Would you restate, word for word, only the lines starting at the one with "Task: Click the expand all link" and ending with the final line of the entries below? Pictures stay out.

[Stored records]
----------------------------------------

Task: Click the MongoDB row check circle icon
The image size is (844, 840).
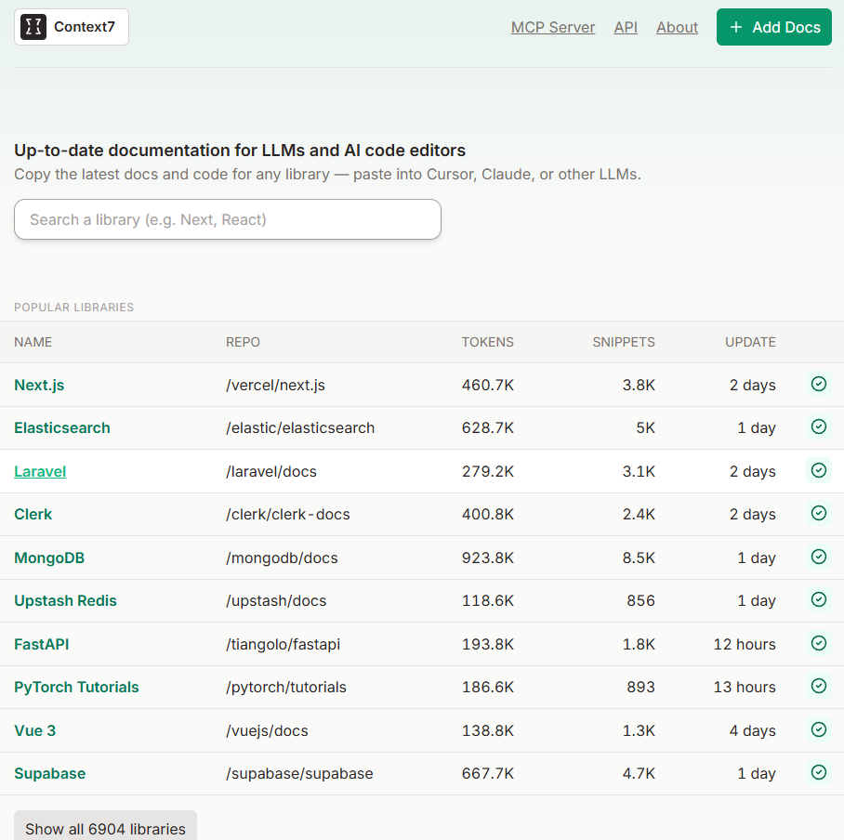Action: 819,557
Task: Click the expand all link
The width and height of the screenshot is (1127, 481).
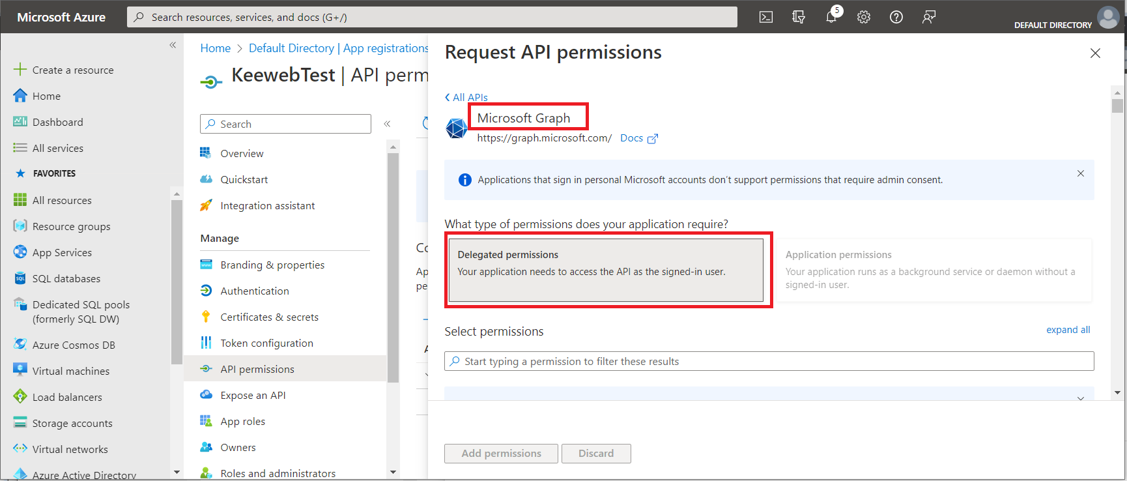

----------------------------------------

### WRITTEN ANSWER
Task: Click the expand all link
The width and height of the screenshot is (1127, 481).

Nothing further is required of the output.